Return each line below that contains the word "column", copied in full.

>> Begin RECORD EXTRACTS

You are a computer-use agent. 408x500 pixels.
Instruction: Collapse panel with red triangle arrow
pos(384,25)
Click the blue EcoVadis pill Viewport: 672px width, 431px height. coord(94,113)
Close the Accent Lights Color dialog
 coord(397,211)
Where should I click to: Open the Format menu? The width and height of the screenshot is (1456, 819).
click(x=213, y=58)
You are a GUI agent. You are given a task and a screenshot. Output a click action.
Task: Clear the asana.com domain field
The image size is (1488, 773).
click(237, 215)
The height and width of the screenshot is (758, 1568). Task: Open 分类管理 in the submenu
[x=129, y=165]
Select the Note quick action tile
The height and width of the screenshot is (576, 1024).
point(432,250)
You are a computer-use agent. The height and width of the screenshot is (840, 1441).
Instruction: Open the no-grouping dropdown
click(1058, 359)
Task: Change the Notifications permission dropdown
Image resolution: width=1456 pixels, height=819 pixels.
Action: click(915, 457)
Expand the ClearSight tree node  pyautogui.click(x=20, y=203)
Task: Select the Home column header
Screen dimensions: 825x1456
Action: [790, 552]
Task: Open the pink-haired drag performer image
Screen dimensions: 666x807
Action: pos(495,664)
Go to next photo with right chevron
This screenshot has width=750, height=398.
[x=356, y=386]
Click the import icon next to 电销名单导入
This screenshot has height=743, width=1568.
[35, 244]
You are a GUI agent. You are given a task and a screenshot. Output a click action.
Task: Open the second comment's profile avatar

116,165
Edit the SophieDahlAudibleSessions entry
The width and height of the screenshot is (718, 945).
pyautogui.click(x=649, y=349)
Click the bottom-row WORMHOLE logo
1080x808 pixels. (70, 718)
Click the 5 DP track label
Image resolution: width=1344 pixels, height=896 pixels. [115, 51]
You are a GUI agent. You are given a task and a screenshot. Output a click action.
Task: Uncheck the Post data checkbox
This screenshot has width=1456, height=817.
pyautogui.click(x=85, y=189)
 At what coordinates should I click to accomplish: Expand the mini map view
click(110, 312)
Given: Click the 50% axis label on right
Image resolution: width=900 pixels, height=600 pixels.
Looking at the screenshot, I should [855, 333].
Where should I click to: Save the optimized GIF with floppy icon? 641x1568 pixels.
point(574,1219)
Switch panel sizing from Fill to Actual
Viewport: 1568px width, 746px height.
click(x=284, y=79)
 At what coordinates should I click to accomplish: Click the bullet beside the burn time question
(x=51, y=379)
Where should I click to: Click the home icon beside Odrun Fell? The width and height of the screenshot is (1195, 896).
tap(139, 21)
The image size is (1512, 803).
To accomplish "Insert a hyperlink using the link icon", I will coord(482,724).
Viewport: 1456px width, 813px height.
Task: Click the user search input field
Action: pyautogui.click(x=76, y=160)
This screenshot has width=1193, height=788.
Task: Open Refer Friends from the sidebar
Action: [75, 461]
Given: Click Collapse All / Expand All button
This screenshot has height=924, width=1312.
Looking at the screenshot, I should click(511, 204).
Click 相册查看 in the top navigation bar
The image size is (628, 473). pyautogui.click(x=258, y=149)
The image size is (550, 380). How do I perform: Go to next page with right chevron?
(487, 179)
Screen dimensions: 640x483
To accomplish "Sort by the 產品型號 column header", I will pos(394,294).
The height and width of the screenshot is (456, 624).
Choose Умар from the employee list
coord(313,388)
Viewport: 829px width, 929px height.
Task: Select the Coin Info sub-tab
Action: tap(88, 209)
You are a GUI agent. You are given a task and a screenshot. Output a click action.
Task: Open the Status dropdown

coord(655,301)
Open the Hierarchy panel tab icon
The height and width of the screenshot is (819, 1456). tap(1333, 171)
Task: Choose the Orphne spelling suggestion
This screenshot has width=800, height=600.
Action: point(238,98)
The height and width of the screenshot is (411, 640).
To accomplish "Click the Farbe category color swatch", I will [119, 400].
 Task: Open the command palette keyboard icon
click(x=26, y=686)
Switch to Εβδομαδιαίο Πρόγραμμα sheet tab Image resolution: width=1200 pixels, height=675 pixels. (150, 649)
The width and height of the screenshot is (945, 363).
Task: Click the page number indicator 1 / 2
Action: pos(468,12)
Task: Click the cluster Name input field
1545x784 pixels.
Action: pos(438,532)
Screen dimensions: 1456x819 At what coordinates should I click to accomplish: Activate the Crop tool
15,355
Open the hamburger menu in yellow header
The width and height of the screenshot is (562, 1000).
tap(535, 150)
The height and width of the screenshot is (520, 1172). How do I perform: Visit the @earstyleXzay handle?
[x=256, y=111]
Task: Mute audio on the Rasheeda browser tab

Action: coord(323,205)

>> End RECORD EXTRACTS

- [FULL SOLUTION]:
Task: Select the Home column header
To accomplish "Sort by the 產品型號 column header", I will pos(394,294).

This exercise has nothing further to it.